H
Hagelschade: Mechanische schade aan tere delen
van de plant, zoals loof, bloemen, vruchten en bast van jonge twijgen.
H/D verhouding: Maat van stabiliteit van een boom.
Deze eigenschap van een boom wordt uitgedrukt in de slankheidsgraad
of hoogte/diameterverhouding. Dit verhoudingsgetal wordt bepaald door de hoogte
(in cm) te delen door de diameter op borsthoogte (ook in cm).
Hdom: Dominante
hoogte, het rekenkundig gemiddelde van de honderd
dikste bomen per hectare. U meet per opstand altijd minimaal 6 bomen per
boomsoort, verhoogd met 2 bomen per ha voor elke ha meer. Om de Hdom te meten neemt u verspreid
over de oppervlakte per are de dikste boom. Dus als u berekend
heeft dat u 12 dominante hoogtes moet meten, dan moet u 12 maal een plot van
één are (cirkel met straal 5,65
meter) uitzetten en daar van de dikste boom de hoogte meten.
Hg: Hoogte opstandsmiddenboom,
de hoogte van de boom met de dg-diameter (=gemiddelde
grondvlak = de gemiddelde kwadraat-diameter);
Gewoonlijk aangeduid als gemiddelde hoogte.
Hittescheuren: Vooral
bij fijnspar ontstaan soms laat in warme zomers hittescheuren.
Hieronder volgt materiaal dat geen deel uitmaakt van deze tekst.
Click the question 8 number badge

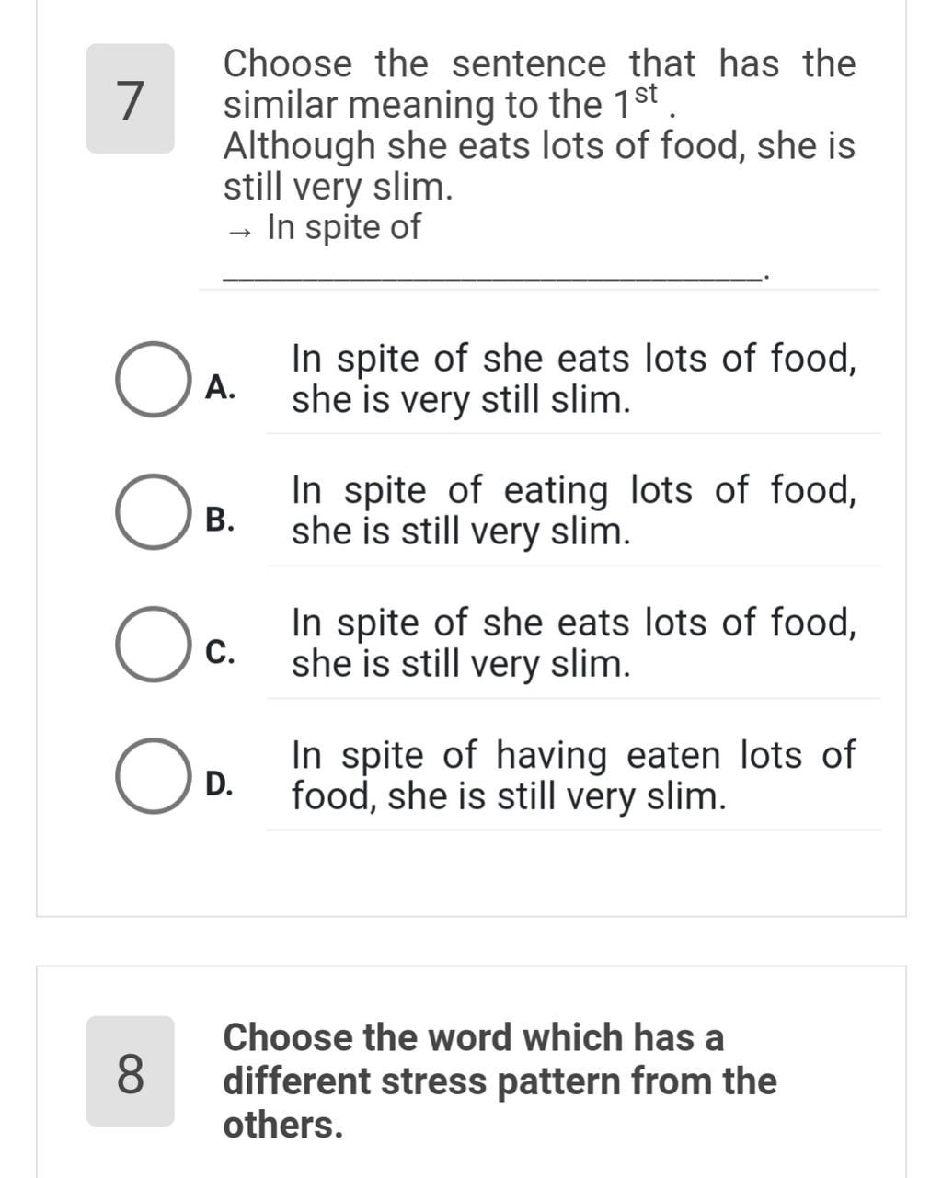tap(131, 1071)
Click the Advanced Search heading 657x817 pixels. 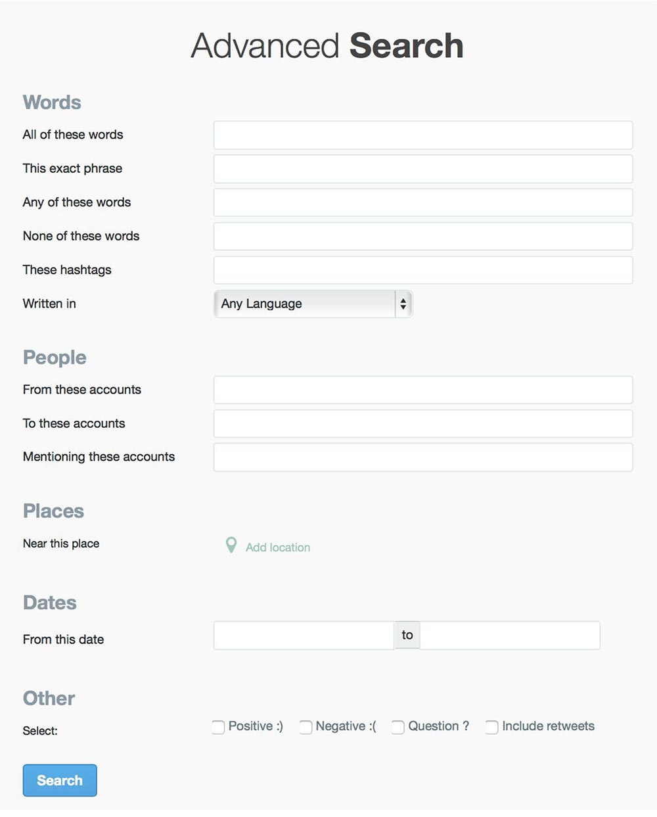[x=327, y=46]
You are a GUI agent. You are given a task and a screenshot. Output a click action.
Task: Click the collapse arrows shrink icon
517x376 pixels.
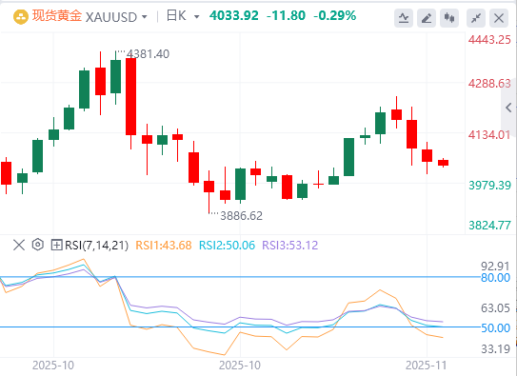(x=476, y=18)
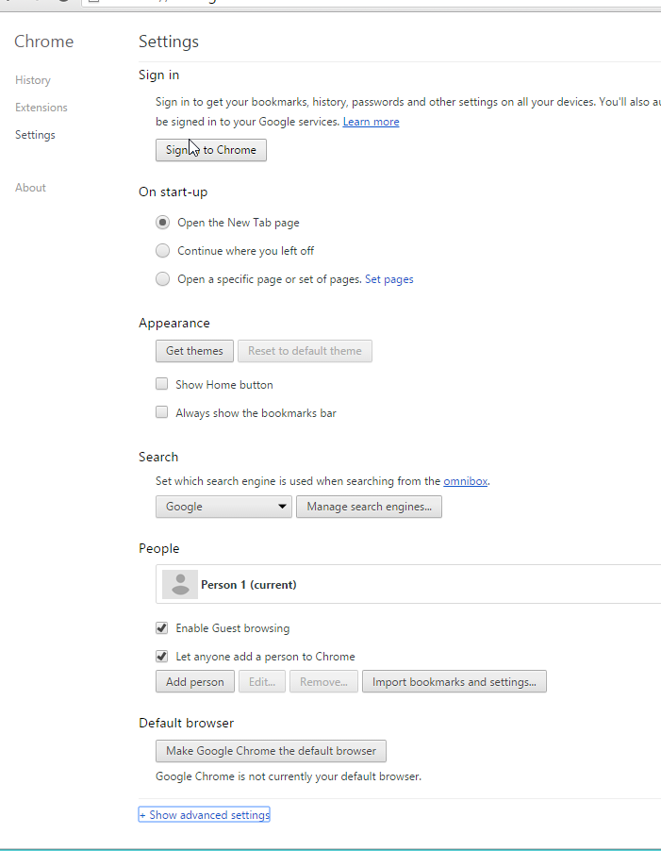Open the Google search engine dropdown
The height and width of the screenshot is (851, 661).
[x=223, y=507]
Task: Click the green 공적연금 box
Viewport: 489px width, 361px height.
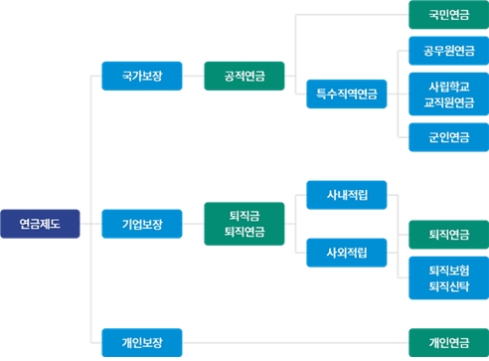Action: point(245,76)
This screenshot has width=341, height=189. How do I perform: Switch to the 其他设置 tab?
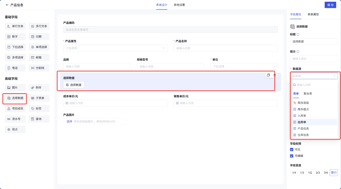pos(179,5)
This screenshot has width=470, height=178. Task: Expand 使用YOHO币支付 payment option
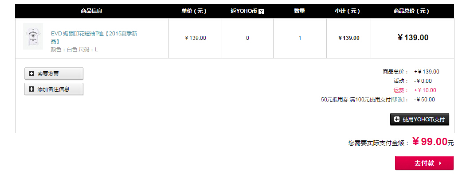pos(419,120)
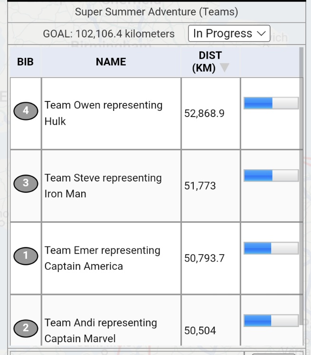Click Team Emer's progress bar

[x=271, y=248]
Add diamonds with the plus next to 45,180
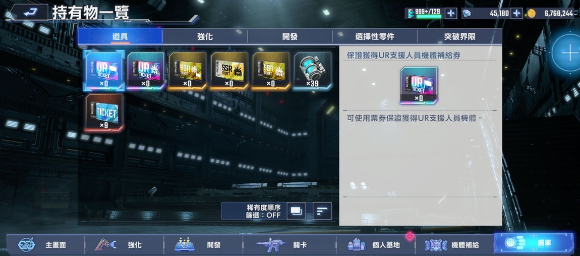This screenshot has width=580, height=256. [x=516, y=13]
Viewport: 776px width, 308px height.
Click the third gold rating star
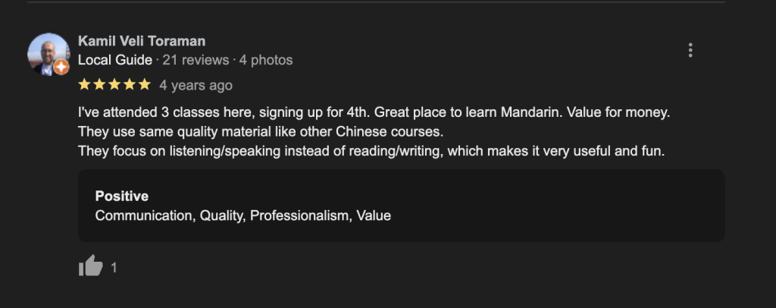pyautogui.click(x=114, y=84)
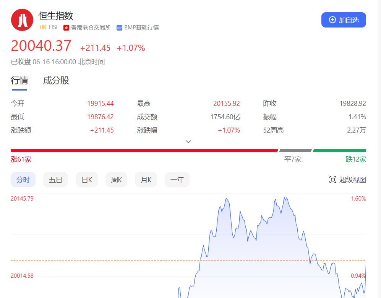
Task: Click the BMP basic quotes icon
Action: tap(119, 28)
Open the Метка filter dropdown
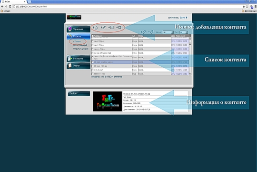Image resolution: width=257 pixels, height=172 pixels. [168, 32]
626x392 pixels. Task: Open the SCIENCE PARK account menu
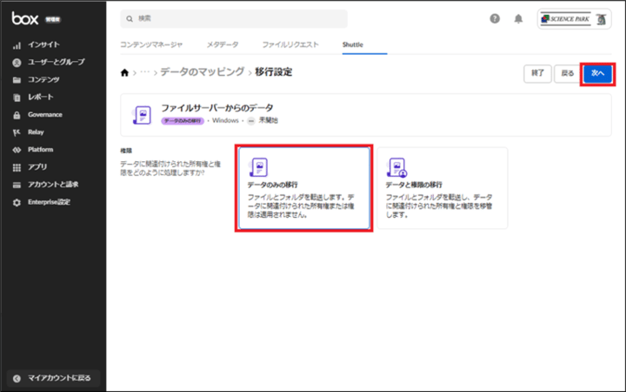[575, 18]
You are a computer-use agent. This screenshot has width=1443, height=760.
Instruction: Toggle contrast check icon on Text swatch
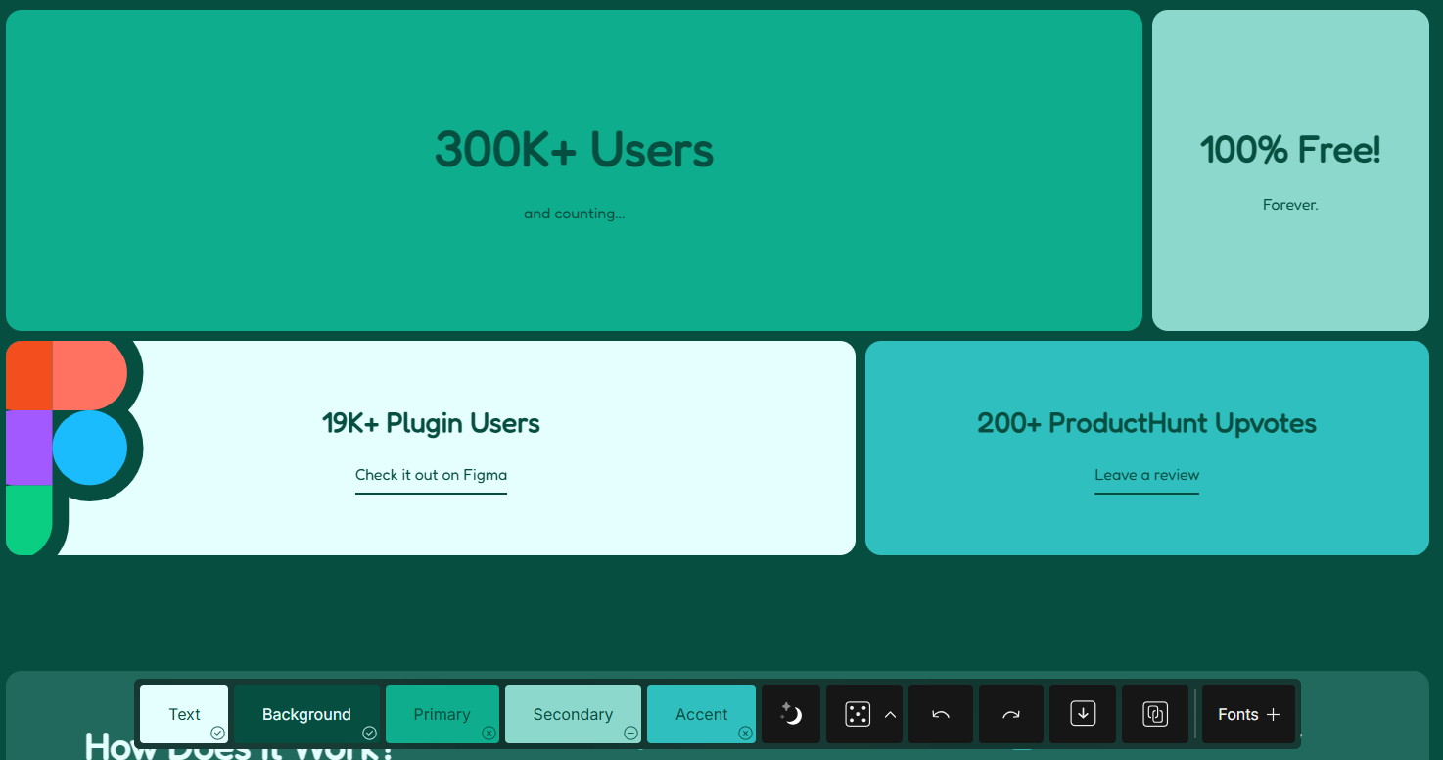(x=217, y=733)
Deze zijn het
gevolg van spanningen tussen de buitenste, drogere en de binnenste, meer
waterrijke spintlagen.
Hoogdunning: Dunning die de concurrentie in de boomlaag beïnvloedt.
Horizontale structuurvariatie: Verschillen in horizontale dimensie
zoals dicht - open, jong - oud, naald - loof, grote – kleine open plekken
(variatie tussen bos, open terrein, water, bosrand, etc.)
Houtproduktie: Voortbrenging van houtprodukten,
door middel van het gebruik van kapitaal en arbeid met een zo gunstig mogelijk
resultaat.
Houtvoorraad: De staande houtvoorraad (ook wel
werkelijke houtvoorraad genoemd) is de hoeveelheid hout (spilhout met schors)
van alle stammen in de opstand, weergegeven in m3 per ha.